В то далекое, в то счастливое время неведенья,

когда нам казалось, что мы навсегда свободны,

когда было холодно, солнечно, ветрено,

и «завтра» – крупней и ярче «сегодня»,

мы представить себе не могли, как потом все сложится,

мы швыряли солнце мячом по лужицам,

в проживании «начерно» не принимались невзгоды,

мы гораздо меньше зависели от погоды.

А в часах было больше минут, чем принято;

и законы физики вообще шалили,

если мир преломлялся солнечной призмою.

Жаль, что в «завтра» нас отпустили.

 

«Мы летим через август…»

Мы летим через август

в небе мокром озерном.

Еще хватит нам лакомств —

одуванчиков в дерне,

орошенных улиток,

нежнокожих лягушек.

Далеко – там, где плиты

ледяные покорны

неизвестным теченьям,

мы всклекочем о лучшем,

о чем – не разглядели.

Над кишением улиц

желтых, розовых, белых

мы слегка развернулись:

курс левей, город – бегло.

Мы летели над лесом,

над травою летели.

Как вставал Гусь над морем,

над холодным – горячий,

Круглый Гусь Агамойя,

темноту в клюве пряча.

На пространстве открытом

обеспечит ночлегом,

нас в полете хранит он,

сбережет и под снегом.

Что вы, гуси, галдите,

осень зля, беспокоя?

– Имя кличем!
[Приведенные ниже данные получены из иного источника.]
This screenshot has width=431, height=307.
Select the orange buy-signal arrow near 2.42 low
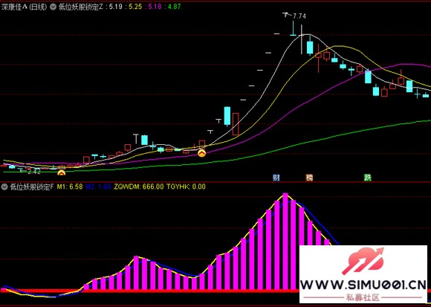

Глядите:

солнце-гусь, Агамойя!

 

«Пляшет гость, ходит кругом в окне…»

Пляшет гость, ходит кругом в окне,

а другой на чагравом коне

поспешает по вечерней заре,

ей до времени не перегореть.

Видишь, дом распахнулся по углам,

чтобы ночь вместе с нами могла

поиграть, густого выпить вина.

Золотую нитку с веретена

золотая перепелка навьет.

Положите с перепелкой вдвоем

на перину, на шуршащие льны.

А глаза от горьких слез солоны.

До утра нам столько жить! Сколько жить?

Петухам молчать – поди прикажи.

 

«Колечко, колечко…»

Колечко, колечко,

выйди на крылечко.

Ночью будили, расплетали косы.

Куда меня тянете, птички, – поздно!

Мохнатые птички, на крылышках звезды.

Колечко, колечко,

тонкие лапки.

На лапку веревку, да в воду.

Утонет птичка,

не умеет плавать.

Кто колечко вынул – водит.

Жарко, жарко косам,

жарко – не сгорели б,

с ледника лягушку – жарко голове!

Кто над березой

ходит по свирели,

по окошкам пляшет – баловень?

Не вяжите руки,

не ведите к лодке!

На ладонях кожу съело колечко.

Приносили хворост

ломкий да короткий.

Из огня, из жара на ладонь – олово.

К дощечке дощечка,

желтое крылечко.

– Пусть выручает,

с кем ночи летала!

Окурили комнаты, напитали чадом.

В лесу под вереском глазок открылся алый.